一体この狂気の男の私生活を見せられ続けた二時間は何だったのか?この男は何故罰を受けていないのか?疑問が疑問を呼ぶので鑑賞後が非常に楽しい作品でした。



結論から言いますと、制作陣曰く事実だったそうです。じゃあ何故彼は無事なのか?それは当時のアメリカの特権階級を皮肉っているからなんだとか。序盤で主人公がとある人物と勘違いされてるけどそのままにしてる、みたいな件が有りましたがアレがまさに本作の本質のソレで、みんな他人に関心が無いのです。

だから殺人を真正面を向いて告白された弁護士も取り合わない、関わらない方向性に舵を切っていましたし、同僚達もジョークの延長線か事実だとしても聞かなかった事にしてるのか取り合わない。

普段から関わり合っているのに、本質的にはどうでも良いんです。でもこれって今の社会では普通じゃないでしょうか?????
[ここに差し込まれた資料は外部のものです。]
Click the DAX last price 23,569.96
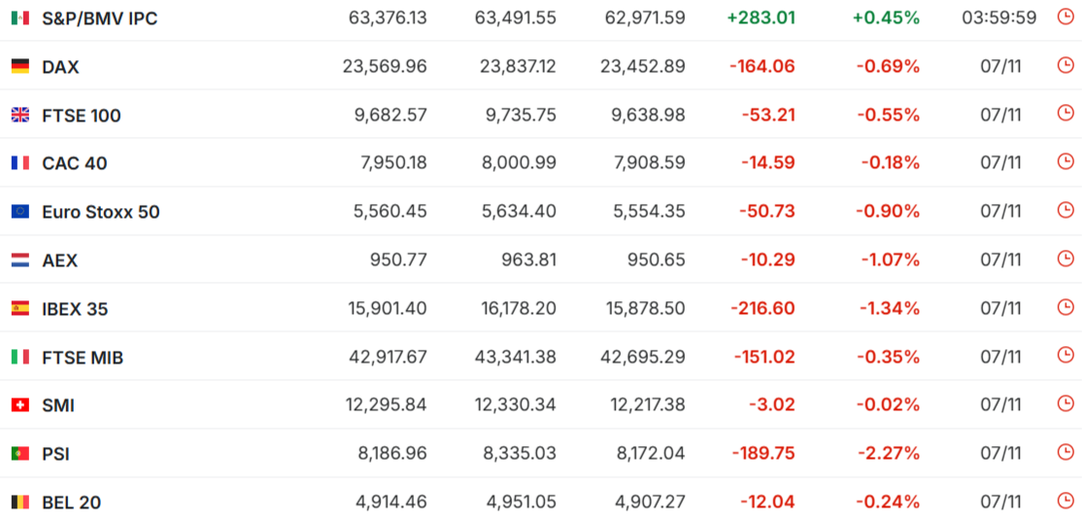The height and width of the screenshot is (522, 1083). coord(385,67)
思えば自分も人の顔をちゃんと覚えていなかったり、名前は何だったっけ?なんて日常茶飯事です。会社の同僚で名前は知らないけど一部分の作業でずっと付き合いが長い、みたいな人くらい居るのではないでしょうか?現代社会ではむしろこのアメリカン・サイコの社会が普遍的になっているとも言えるのです。もしかすると公開当時には既にそうだったのではないでしょうか。
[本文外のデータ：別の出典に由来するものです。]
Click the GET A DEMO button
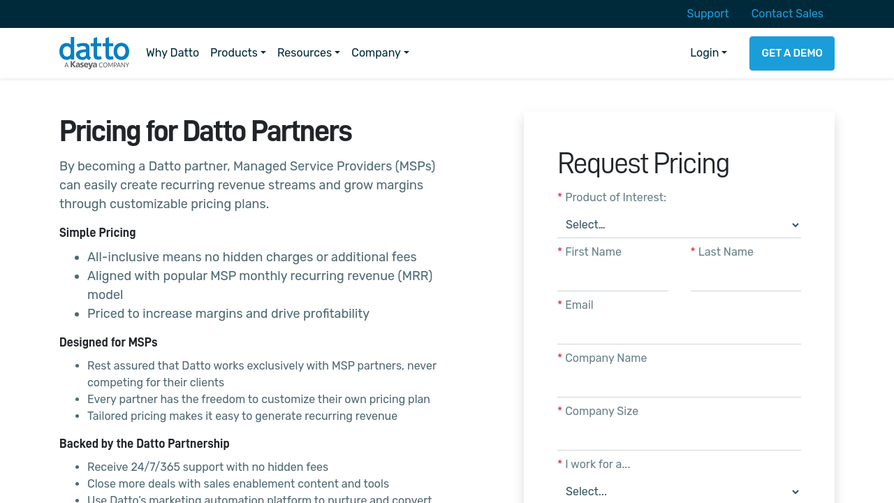This screenshot has width=894, height=503. (x=791, y=53)
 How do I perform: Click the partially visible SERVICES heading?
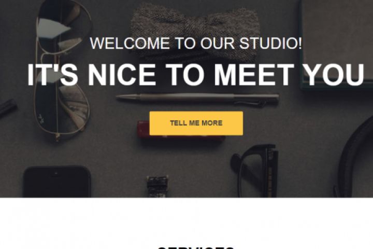196,247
人々は充実し、恵まれていくと共に人の助けを必要としなくなるが為、他人に本当の関心を寄せなくなる。だから表面上の関わりしか無いのが、まさに現代社会にグッサリと刺さっている内容だったとは言えるのでは無いでしょうか。



話題を戻しまして、本作ややこしいのがやっぱり非現実も混ざっているという点です。チェーンソウが命中したり警察官と撃ち合って勝利を収めてるようなシーンはどうやら妄想らしいのです。まあ弾倉に何発装填されてるんだ?って不思議なシーンなのでそこはジョーカーよろしく古くからの手法なんだなあと学べたり。
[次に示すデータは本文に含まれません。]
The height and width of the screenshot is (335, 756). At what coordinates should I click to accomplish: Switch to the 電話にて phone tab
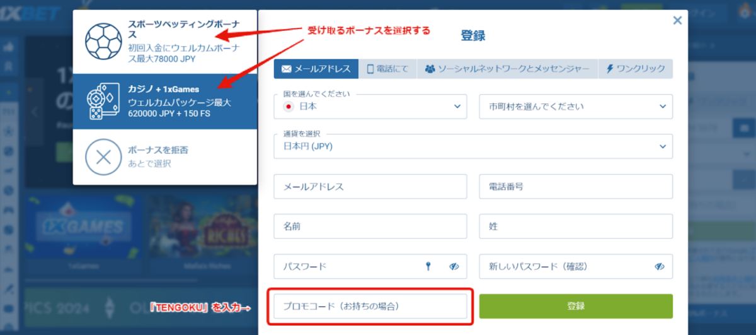click(387, 69)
主人公の彼女に殺人を打ち明けても取り合ってくれなかったのも恐らく殺人関係についての言及は現実ではしていなかったというところでしょう。流石に彼女がそこをスルーするのはありえないはず。。。。

つまり、本作の結論として見えてくるのは自らの特権階級によって手に入れた富や名声と引き換えに、人々からの無関心その終わらない地獄。主人公が刺激を求めていたのも元々はそういった生活に生き甲斐を感じなかったからで、一方で裁かれる事も望んでいた。

そこに救いが有ると信じて、ある種今の現実が一種の地獄だった彼なのですが、最後の最後でそこらも抜け出せない事を悟るのです。

普通なら悪いことをすれば罪に問われますが、現代社会でもSNSなんかで陰口を叩いたり誹謗中傷をしたり、バイトテロなんて可愛いもんでセカンドレイプや詐欺と千差万別ですよね。

別にそこまで露骨な犯罪ではなくとも、例えば女性なら性を売って金儲けをしている方が多いはずです。そこに少しでも罪悪感を感じていて、でも裁かれる事は無い、もしくは裁かれなかった。。。。。

そのときに感じる虚無感や終わらない”何か”を、明確な区切り無く日常と共に狂気が続いていく今のSNSネット社会全盛の空気を、20年以上も前に描いていたのが、このアメリカン・サイコの本質だったと言えるのかもしれません・・・・・・・・。